In that moment, it was the only context that mattered. In the Kilkenny dressingroom, the exchange rate between words and actions was a penny to a pound. Don’t tell us: show us. Making the team wasn’t conclusive proof of anything; the evidence would continue to mount.
“Myself and Jackie are good pals,” says Hogan now. “That was just the way it was done. It was a pivotal time for me. When I came through from minor to senior I felt a huge amount of pressure. There was a huge amount of expectation that I would get into the team straight away and play really well. But I came into the best team of all time. The reality is nobody in Kilkenny cared whether I made it or anyone else made it because the team would still be good.
“There was never a question over my ability or my hurling, but there remained a question over, you know, ‘Is this guy going to fight for the rest of the team? Is he going to be pushed around?’ Which was strange, because I was never pushed around, even as a kid. It was a big strength of mine that I would be physically well able for a battle. It was more a case of, ‘If it’s you and him in a room, is this guy going to come out or not?’ That’s what I had to prove. I had to prove it.”
In Hogan’s new autobiography, the Kilkenny dressingroom is where we see his reflection. Nobody could look in that mirror and think they were fairer than the rest, but he joined a group of players that were hurtling towards immortality, and over time his presence made that team better. He doesn’t say that. The evidence reached a critical mass.
It wasn’t in Hogan’s nature, though, to just bed in and be admired, like a bright flower. Kilkenny won eight All-Irelands in 10 years and for that group of players being the best was an ongoing process of pruning and regrowth. In that time, Brian Cody was a constant gardener. Hogan was wired in the same way.
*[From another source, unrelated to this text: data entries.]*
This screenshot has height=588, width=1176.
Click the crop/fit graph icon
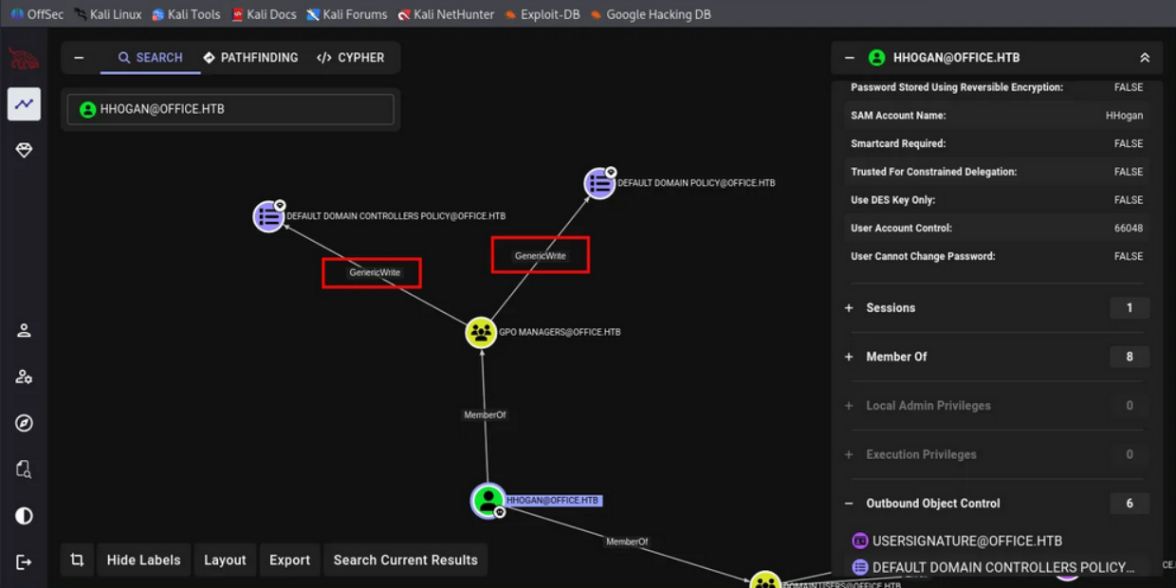(x=77, y=560)
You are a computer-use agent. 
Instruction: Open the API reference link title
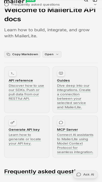[21, 80]
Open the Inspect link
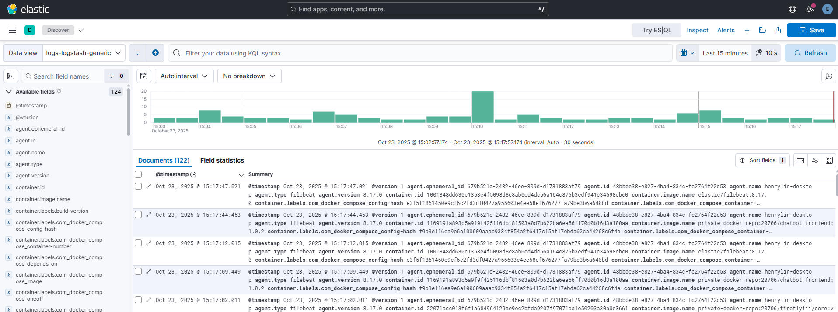This screenshot has height=312, width=838. pos(697,30)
“I was a very, very, very demanding person. And I don’t know whether I would have liked myself, to be completely honest. But I just wouldn’t be able to sleep at night if I [thought something was wrong] and I didn’t bring it up. Whether that would be with another player, whether that would be with myself, whether that would be with Brian [Cody] or anybody within the management team. I couldn’t function if I felt something was wrong and important enough to point out – I would have to bring it up.
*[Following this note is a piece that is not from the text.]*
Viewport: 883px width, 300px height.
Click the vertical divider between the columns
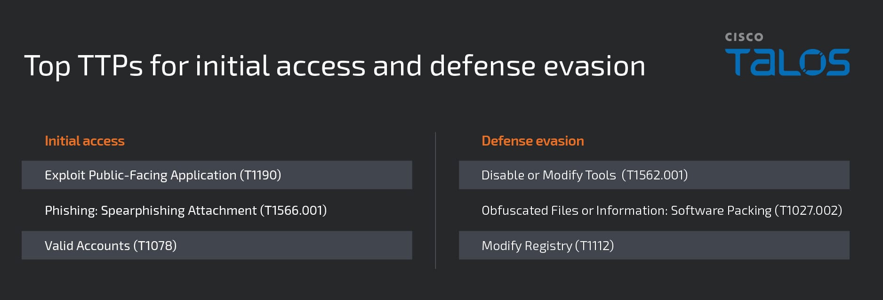pyautogui.click(x=435, y=200)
“If our dressingroom was full of yes men, we would never have won anything. But it wasn’t. It was filled with people who would challenge each other. When you’re in a high-performance environment, it is filled with tension all the time.”
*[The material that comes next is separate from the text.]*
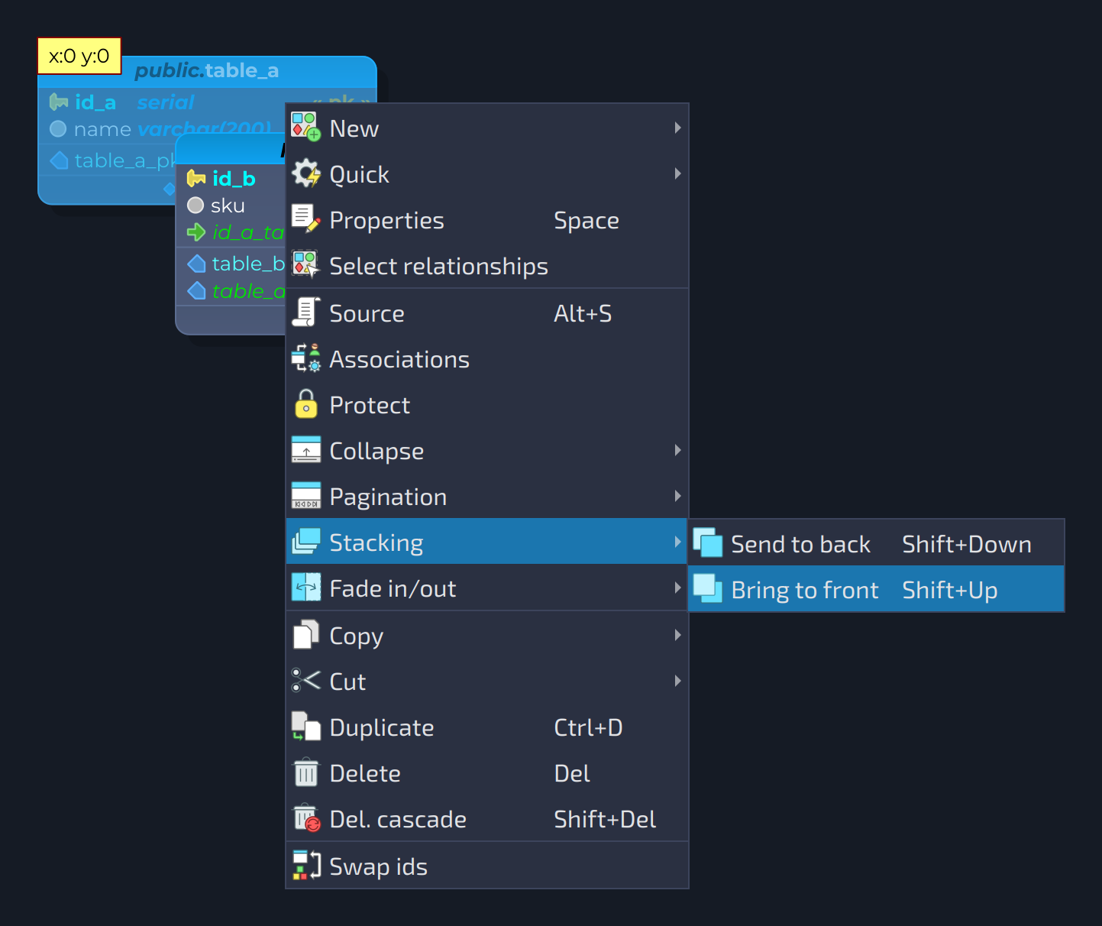The width and height of the screenshot is (1102, 926).
Task: Expand the Collapse submenu arrow
Action: click(677, 450)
In the book he describes a fraught conversation with Cody and the Kilkenny trainer Mick Dempsey in the spring of 2017, a few months after they had been eviscerated by Tipperary in the All-Ireland final. Hogan knew that he had been summoned to discuss his dull run of form, but he had watched the All-Ireland “over and over, for weeks” and was convinced that Kilkenny needed to change.
But how could he say that without seeming insubordinate, or confrontational? In the acid of the conversation, that concern dissolved.
“Do you know one of the reasons why we lost that match?” Cody said to him. “The first puck-out that went down the middle and Ronan Maher caught that ball over you. That set the tone for Tipperary for the whole match.”
It didn’t matter that Hogan had won the next puck-out. The exchange turned into an argument. Neither of them retreated. Hogan made a lunge for the last word. “‘Look Brian, we’re both on the same team here. If you win, I win. If I win, you win. The difference is, I will do anything to win, whereas you just want to win your way,’” writes Hogan. “And he didn’t like that.”
He says he didn’t have another meeting with management “for a couple of years”. The issues, though, became entrenched. Kilkenny were no longer leading. The Blackberry had been overtaken by the iPhone.
“There was definitely a sense that for a couple of years it was very much our individual hurling talent, and our willingness to work and our absolute desire to win that was getting us over the line. Other teams had tried to be innovative against us and it had never worked. We’d always seen them off,” he says.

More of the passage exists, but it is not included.